Review: Dark Asylum

E.S. Thomson (Beloved Poison) unveils another gruesome chapter in the life of Jem Flockhart as she looks into a murder within the confines of a lunatic asylum. A female apothecary in Victorian London, she has lived her entire life disguised as a man. Jem has no love for Angel Meadow Asylum, a dark, hulking facility whose halls echo with the screams of its disturbed inmates. However, when abusive, phrenology-obsessed superintendent Dr. Rutherford is found dead with his ears removed and stuffed into his sewn-shut mouth, his own calipers sticking out of his head, Jem and her best friend and roommate, Will Quartermain, investigate.

Suspicion falls on beautiful, vivacious Susan Chance, a young woman who at the age of 10 killed the man her mother sold her to, and became the ward of another Angel Meadow doctor. Jem and Will remain unconvinced that Susan would kill again--Will troubled to think a woman would commit such a crime and Jem taking a compassionate view of the girl's original crime. As they unravel the truth, Jem and Will move through the filth and stench of London's Dickensian era, when women and children without protectors were destined for prostitution, or worse. The duo find that the staff of Angel Meadow have secrets as dark and dirty as the city itself, and Rutherford is not the only target. Amidst all this, a thread of scenes follows the tragic life a woman who grew up in London's slums and slowly illuminates her connection to the crimes.

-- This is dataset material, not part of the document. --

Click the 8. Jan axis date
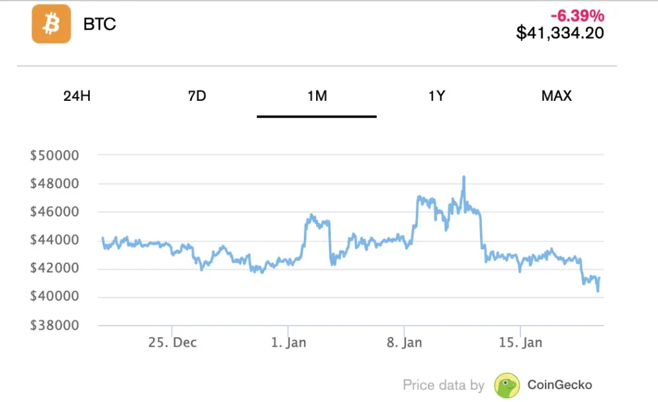 (405, 342)
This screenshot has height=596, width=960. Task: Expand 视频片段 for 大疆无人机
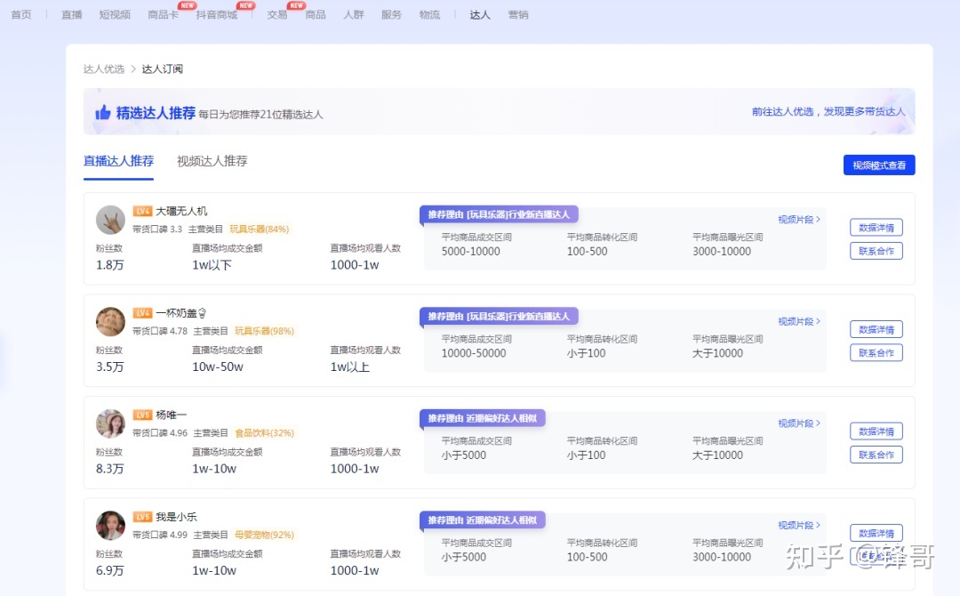coord(798,220)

Dark Asylum does for Victorian psychology (if such a word even applies to practices of the era) what Beloved Poison did for Victorian medicine, exposing the ignorant cruelty and indignities inflicted upon the mentally ill in a time when the idea of taking patients outside for leisure was revolutionary. To Thomson's credit, she does not cast the asylum's inmates as villains or cretins, but rather focuses on the inhumane conditions and barbarous treatments they suffer, including forced lobotomies and restraint, and punishment with devices now considered instruments of torture. Chills come from the oppressive, violent atmosphere, gruesome urban legends told by impoverished Londoners and visits to graveyards and other settings dank and grim. Jem is quick-witted and sympathetic to the plight of people deemed insane, as she is an outsider in danger of winding up in an asylum herself if the wrong person discovers her deception. Meanwhile, Will pines for the countryside as he faces the chaos of city life. Smart, spine-tingling and sprawling, this second outing shows Thomson has the staying power for a long and delightfully grotesque series. --Jaclyn Fulwood, blogger at Infinite Reads

Shelf Talker: In the return of Jem Flockhart, a British apothecary and Victorian woman living as a man, murder at an insane asylum pulls the sleuth into the seedy heart of London.